7. Eu entendo que você terminou recentemente sua transcrição da 5ª Sinfonia de Beethoven para solo de órgão. Você tem planos de transcrever mais músicas no futuro?
de fato. O Projeto Beethoven foi inicialmente uma experiência única que começou a assumir uma vida própria. Em primeiro lugar, eu queria provar que o órgão pode imitar, e até rivalizar com uma orquestra sinfônica de uma forma em que nenhum outro instrumento solo pode. Além disso, eu queria oferecer nova literatura sobre o órgão, que, por um lado, é de alta qualidade, mas, por outro, é reconhecível por potenciais atendentes recitais com inclinações para locais de música clássica. “Beethoven’s 5th” é uma composição de hallmark e um título com o qual muitas pessoas estarão familiarizadas. A primeira metade dos Recitais de Beethoven foi dedicada à literatura clássica do órgão, e a segunda metade à Quinta Sinfonia. A experiência provou ser bem sucedida ao aprender que uma parte significativa do público foi atraída para o recital devido à programação. Alguns deles não tinham considerado participar em recitais de órgãos antes deste.
além disso, minha esposa, Grace, que é uma notável pianista de concerto, e eu estou atualmente experimentando transcrições de concertos para piano, em que o órgão vai desempenhar o papel da Orquestra. Esperamos apresentar esta literatura ao nosso público num futuro próximo.
8. Qual é uma de suas maiores alegrias em compartilhar sua paixão pelo “Rei dos instrumentos” com audiências em todo o mundo?

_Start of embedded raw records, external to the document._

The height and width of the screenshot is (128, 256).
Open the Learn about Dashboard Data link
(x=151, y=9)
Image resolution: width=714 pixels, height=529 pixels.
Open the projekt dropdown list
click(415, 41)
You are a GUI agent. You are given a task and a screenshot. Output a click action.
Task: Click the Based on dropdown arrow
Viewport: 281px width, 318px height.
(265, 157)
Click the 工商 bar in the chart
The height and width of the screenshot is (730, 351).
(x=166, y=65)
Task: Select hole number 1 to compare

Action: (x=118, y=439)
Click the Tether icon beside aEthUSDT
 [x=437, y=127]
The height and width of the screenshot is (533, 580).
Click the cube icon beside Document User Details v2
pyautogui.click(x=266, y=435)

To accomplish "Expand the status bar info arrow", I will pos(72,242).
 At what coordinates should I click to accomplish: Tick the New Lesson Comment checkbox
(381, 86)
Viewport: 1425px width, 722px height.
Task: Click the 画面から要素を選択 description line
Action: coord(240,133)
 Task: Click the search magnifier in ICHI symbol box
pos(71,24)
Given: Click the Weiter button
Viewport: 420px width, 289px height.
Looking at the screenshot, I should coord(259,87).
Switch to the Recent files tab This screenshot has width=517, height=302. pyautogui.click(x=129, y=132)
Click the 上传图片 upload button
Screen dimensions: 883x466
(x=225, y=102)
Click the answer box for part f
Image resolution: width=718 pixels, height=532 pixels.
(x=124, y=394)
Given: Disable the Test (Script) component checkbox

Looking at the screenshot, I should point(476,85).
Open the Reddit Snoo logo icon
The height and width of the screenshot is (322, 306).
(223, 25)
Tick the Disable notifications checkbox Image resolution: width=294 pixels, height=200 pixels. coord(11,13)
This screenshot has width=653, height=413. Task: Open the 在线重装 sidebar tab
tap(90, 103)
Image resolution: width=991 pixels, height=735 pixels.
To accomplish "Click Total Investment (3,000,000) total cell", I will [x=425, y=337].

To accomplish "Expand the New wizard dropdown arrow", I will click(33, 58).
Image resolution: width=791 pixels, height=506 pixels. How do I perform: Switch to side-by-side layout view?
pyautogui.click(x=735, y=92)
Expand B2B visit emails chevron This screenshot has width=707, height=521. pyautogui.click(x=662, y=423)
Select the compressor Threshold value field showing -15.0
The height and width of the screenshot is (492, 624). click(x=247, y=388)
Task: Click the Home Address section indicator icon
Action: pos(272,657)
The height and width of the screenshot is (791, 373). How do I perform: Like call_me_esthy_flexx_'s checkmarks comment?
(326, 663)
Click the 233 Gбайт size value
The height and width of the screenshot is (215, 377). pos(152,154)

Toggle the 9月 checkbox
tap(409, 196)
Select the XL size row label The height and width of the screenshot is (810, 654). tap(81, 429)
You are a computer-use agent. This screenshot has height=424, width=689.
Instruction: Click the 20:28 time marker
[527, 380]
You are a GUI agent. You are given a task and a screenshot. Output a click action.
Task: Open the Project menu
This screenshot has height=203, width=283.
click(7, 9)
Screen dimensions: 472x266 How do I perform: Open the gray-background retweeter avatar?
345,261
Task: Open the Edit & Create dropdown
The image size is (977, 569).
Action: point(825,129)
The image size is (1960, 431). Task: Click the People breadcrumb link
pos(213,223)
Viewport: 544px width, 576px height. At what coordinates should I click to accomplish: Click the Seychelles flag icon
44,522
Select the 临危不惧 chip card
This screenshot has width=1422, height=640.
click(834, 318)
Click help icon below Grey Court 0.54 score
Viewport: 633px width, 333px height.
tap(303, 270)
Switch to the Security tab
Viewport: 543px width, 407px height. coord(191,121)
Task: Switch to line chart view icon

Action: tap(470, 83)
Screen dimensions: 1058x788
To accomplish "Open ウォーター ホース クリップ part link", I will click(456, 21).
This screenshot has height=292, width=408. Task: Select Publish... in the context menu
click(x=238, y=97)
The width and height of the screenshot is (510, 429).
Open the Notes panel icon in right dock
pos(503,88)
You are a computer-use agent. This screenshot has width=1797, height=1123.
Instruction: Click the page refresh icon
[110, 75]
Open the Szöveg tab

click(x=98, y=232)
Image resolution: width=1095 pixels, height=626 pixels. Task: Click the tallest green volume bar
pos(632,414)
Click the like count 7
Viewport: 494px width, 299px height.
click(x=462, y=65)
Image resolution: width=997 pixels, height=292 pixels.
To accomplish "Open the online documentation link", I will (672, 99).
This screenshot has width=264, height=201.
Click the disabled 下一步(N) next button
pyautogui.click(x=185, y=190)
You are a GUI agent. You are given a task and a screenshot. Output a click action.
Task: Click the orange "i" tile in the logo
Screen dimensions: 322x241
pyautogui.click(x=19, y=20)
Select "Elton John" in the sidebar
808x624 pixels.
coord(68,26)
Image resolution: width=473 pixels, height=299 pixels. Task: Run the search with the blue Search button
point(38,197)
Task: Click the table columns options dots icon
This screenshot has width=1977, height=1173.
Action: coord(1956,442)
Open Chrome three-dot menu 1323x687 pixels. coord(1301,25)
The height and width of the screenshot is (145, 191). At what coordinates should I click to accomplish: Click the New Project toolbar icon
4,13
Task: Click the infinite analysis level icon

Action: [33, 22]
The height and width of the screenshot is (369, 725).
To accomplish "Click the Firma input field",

essa não é uma pergunta fácil de responder, já que quase todos os aspectos de fazer música e compartilhá-la com os outros são tão maravilhosamente gratificantes. Sabes, às vezes pergunto-me: “que diferença estou a fazer neste mundo como artista?”Thomas Mann, um dos meus autores favoritos, continuamente faz esta pergunta em seus escritos. A arte em si é algo terrivelmente impraticável. Claro, é uma emoção cada vez que estou em frente a uma casa cheia com um público animador. No entanto, em uma ocasião, após uma apresentação, um atendente de concertos me lembrou sobre o que é nosso trabalho como artistas, dizendo: “Obrigado. Ajudaste-me a deixar-me ir esta noite.”Essa pessoa não se referia ao quão bem articulei o Bach, as complexidades dos meus registos para o Liszt, ou mesmo aquele solo de pedal virtuoso, que pratiquei durante horas a fio. Não, acredito que esta pessoa sentiu o essencial da própria arte, e o facto de que as nossas almas precisam de ser alimentadas da mesma forma que o nosso corpo precisa de ar e água. Se apenas a alma de uma pessoa em MIL é tocada, seja por um momento ou pelo resto da sua vida, então todo o trabalho e suor vale o esforço. Testemunhar esse momento é a maior alegria da minha vida.